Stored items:
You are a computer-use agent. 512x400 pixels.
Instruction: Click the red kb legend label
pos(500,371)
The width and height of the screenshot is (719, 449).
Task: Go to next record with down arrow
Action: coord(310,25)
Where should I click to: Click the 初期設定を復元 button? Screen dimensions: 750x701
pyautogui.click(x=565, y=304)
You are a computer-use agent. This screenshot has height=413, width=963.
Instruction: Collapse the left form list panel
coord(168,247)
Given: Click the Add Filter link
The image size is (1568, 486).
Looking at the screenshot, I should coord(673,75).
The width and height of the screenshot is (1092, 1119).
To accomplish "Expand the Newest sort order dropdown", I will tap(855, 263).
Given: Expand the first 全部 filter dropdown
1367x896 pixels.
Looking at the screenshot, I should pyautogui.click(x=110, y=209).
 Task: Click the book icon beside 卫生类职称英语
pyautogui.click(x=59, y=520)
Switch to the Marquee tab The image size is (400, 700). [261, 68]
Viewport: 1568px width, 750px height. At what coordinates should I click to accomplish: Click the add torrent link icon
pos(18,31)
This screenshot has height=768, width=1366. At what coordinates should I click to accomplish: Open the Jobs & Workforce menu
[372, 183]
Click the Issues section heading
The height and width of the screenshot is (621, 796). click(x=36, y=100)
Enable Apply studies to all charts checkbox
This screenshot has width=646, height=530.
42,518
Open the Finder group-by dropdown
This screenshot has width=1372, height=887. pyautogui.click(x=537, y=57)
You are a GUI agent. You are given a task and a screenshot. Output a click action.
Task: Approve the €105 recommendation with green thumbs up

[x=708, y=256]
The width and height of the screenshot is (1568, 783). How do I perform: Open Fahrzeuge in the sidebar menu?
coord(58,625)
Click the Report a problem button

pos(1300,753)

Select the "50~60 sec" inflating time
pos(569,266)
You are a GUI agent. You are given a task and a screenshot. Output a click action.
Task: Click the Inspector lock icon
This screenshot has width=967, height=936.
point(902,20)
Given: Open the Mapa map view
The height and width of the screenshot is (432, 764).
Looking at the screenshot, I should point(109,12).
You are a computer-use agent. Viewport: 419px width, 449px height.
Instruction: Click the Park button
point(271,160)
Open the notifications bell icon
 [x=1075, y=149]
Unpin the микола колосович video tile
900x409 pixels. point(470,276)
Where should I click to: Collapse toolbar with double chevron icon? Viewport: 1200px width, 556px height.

EXERCISE AIM: Where in the records above does the word "Expand" appear? Copy each line that holds it.

ANSWER TO THIS PROBLEM:
To accomplish "Expand the Newest sort order dropdown", I will tap(855, 263).
Given: Expand the first 全部 filter dropdown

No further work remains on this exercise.